Tebessüme, kahkahaya olduğu kadar gözyaşına da gark eder seyircisini Yeşil Deniz. Bazen aşk olur yaşların sebebi, bazen ayrılık, bazen ölüm, çoğu zaman da çaresizlik. Bazen kimsenin gücü yetmez olanı değiştirmeye, eli yetmez düşeni kaldırmaya. O zaman oturup dertlinin yanına, acısını, yasını, yaşını paylaşan da bulunur bu hikâyede. Derman yoksa da teselli çoktur Yeşilova’da.

Hikâyemiz 90’larda geçmektedir, 90’ların jargonu hâkimdir ama günümüzün dili ve anlatımı da eklenmiştir hamuruna. Erol Büyükburç’un “ben saksı değilim” serzenişinden, nikâh memurunun sorusuna “hayır” cevabını veren şakacı damada pek çok güncel konu kendine yer bulabilir burada. Sanki onlar geçmişte değiller de, bizim 2016’yı yaşadığımız anda onlar 1996’yı yaşamaktalar, biz onları televizyondan izlemekteyiz (tabii onlar da bizi izlemekte) ve bunun dışında bir iletişim mümkün değilmiş, birbirimizin dünyalarında yaşayamazmışız gibi. Çıkıp gitsem Birgi’ye büyü bozulacak, Yeşil Deniz puf diye uçup gidecekmiş gibi…

Yeşil Deniz evreninde gizli bir şeyler konuşmak için ağaç tepesinde buluşmak, olağan değilse de garipsenmeyecek bir harekettir.

Şimdi ben Yeşilova’nıın bu güzel insanlarını, hayra çıksın diye rüyamı suya anlatır gibi anlattım ya size, onlarca bölümün teşekkürü olsun, ‘gari sizin de bir sadıcınız’ olsun diyedir.
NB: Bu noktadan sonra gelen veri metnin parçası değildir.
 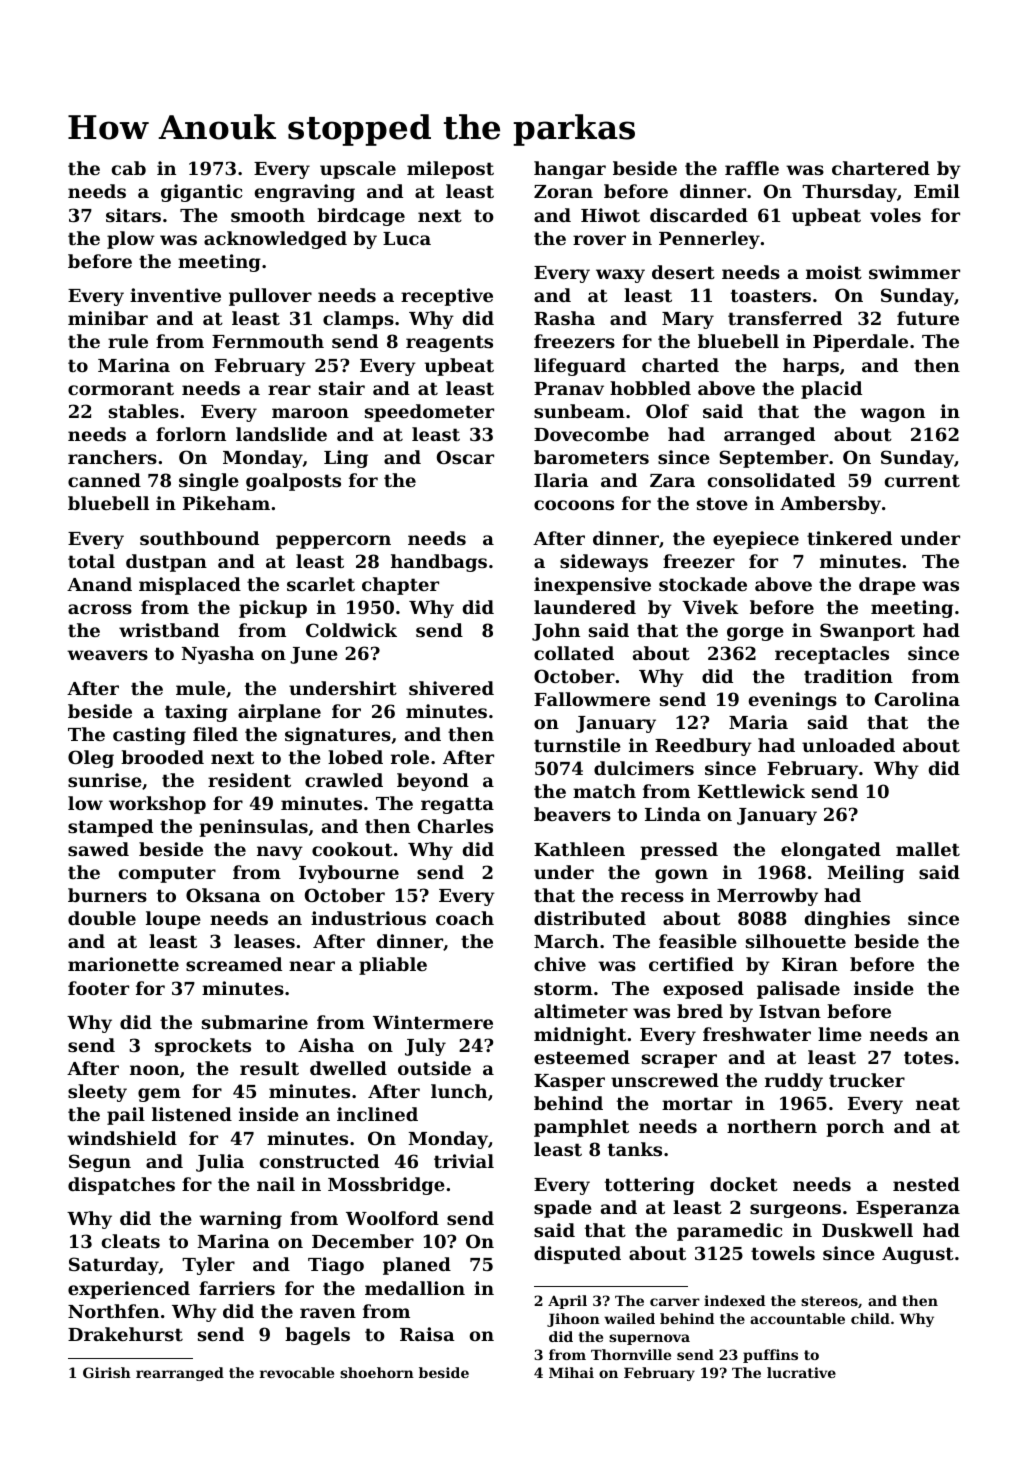 I want to click on Rasha, so click(x=564, y=318).
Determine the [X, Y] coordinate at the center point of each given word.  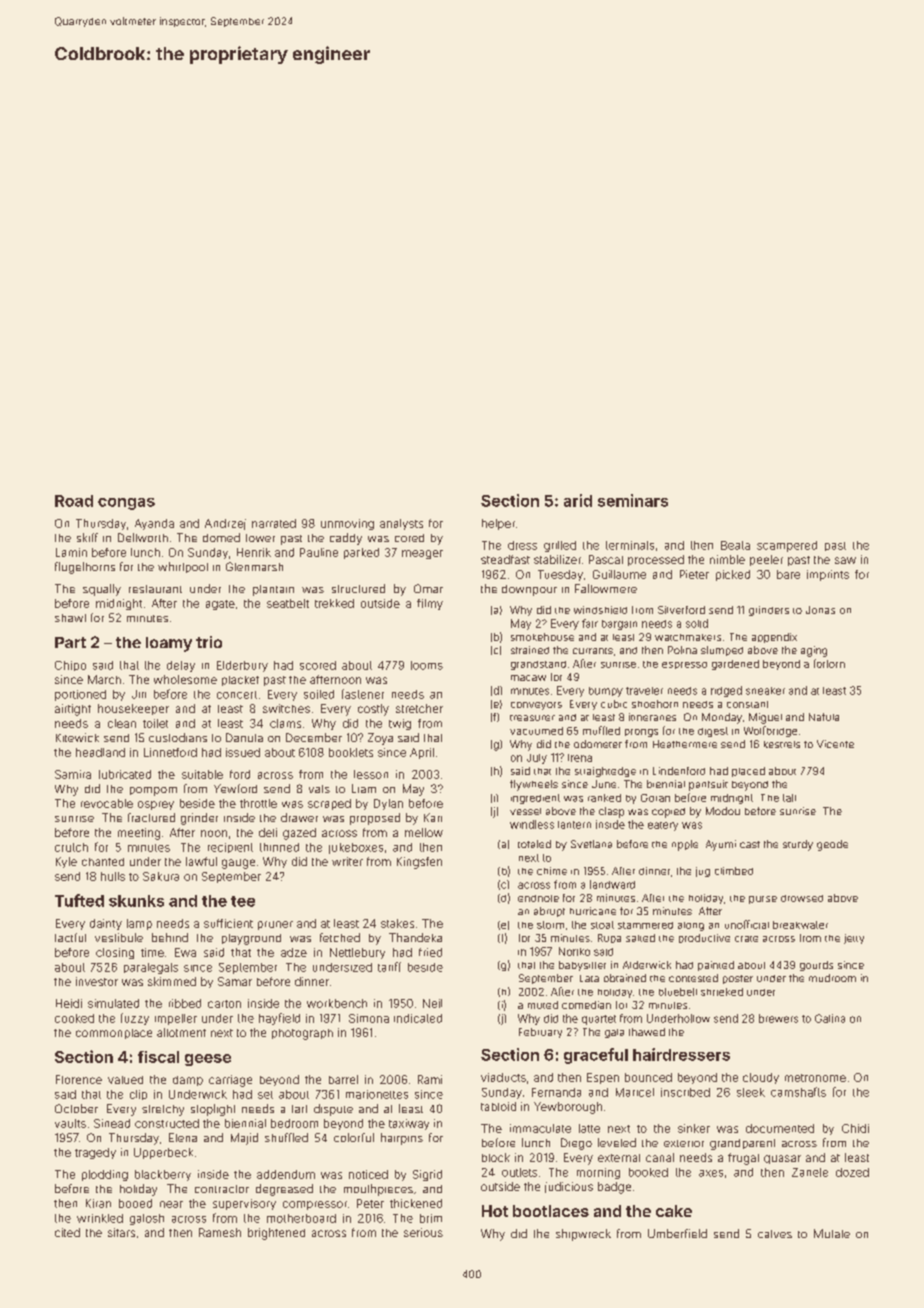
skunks [136, 901]
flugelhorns [85, 568]
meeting [139, 834]
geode [832, 845]
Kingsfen [419, 863]
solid [697, 623]
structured [358, 588]
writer [347, 861]
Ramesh [220, 1232]
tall [789, 798]
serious [423, 1232]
Bir hatam, eksiğim olduysa affolsun, bu cümleler de İzmir’den Ödemiş’e, Mavi Deniz’den Yeşil Deniz’e gönderilen bir dost selamı olsun, Yeşilova’nın alâmetifarikası ‘sevgi saygı, aanayış’ eksik olmasın hayatımızdan…

*Düğünde gelin ve damada yardım eden kişi anlamındaki “sağdıç” sözcüğü, Ege Bölgesi ve Güney Marmara’da arkadaş, dost, birader gibi anlamlarda kullanılıyor.

(Bu yazı ilk olarak 15 Şubat 2016 tarihinde Ranini.tv'de yayınlanmıştır.)